Calesio Newman

Personal information
- Born: August 20, 1986 (age 39)

Sport
- Sport: Athletics
- Event: Sprinting

Medal record
Representing United States
Pan American Games
| Bronze medal – third place | 2011 Guadalajara | 4 x 100 m |

= Calesio Newman =

American athletics competitor

Calesio Newman (born August 20, 1986) is an American former athlete who competed in sprinting.

Raised in Green Sea, South Carolina, Newman attended North Carolina A&T State University, where he is a former 100 meters record holder. He graduated in 2010.

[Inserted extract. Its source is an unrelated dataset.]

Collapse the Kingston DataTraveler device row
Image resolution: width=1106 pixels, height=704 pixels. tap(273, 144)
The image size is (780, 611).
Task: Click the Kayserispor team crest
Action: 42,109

Newman represented the United States at the 2011 Pan American Games in Guadalajara, claiming a bronze medal as part of the 4 × 100 m relay team, to go with a sixth-place finish in the 100 meters final. Track and Field News ranked him 10th in the world for the 200 meters in 2012. Competing in the 2012 Olympic trials, Newman narrowly missed out on a place for London after coming fourth in the 200 meters, with only the top three qualifying. He was a mere 0.01 seconds from third place. Other results include a fourth-place finish in the 200 meters at the 2012 Diamond League meet in Monaco and a 100 meters fourth at the 2013 IAAF World Challenge Beijing.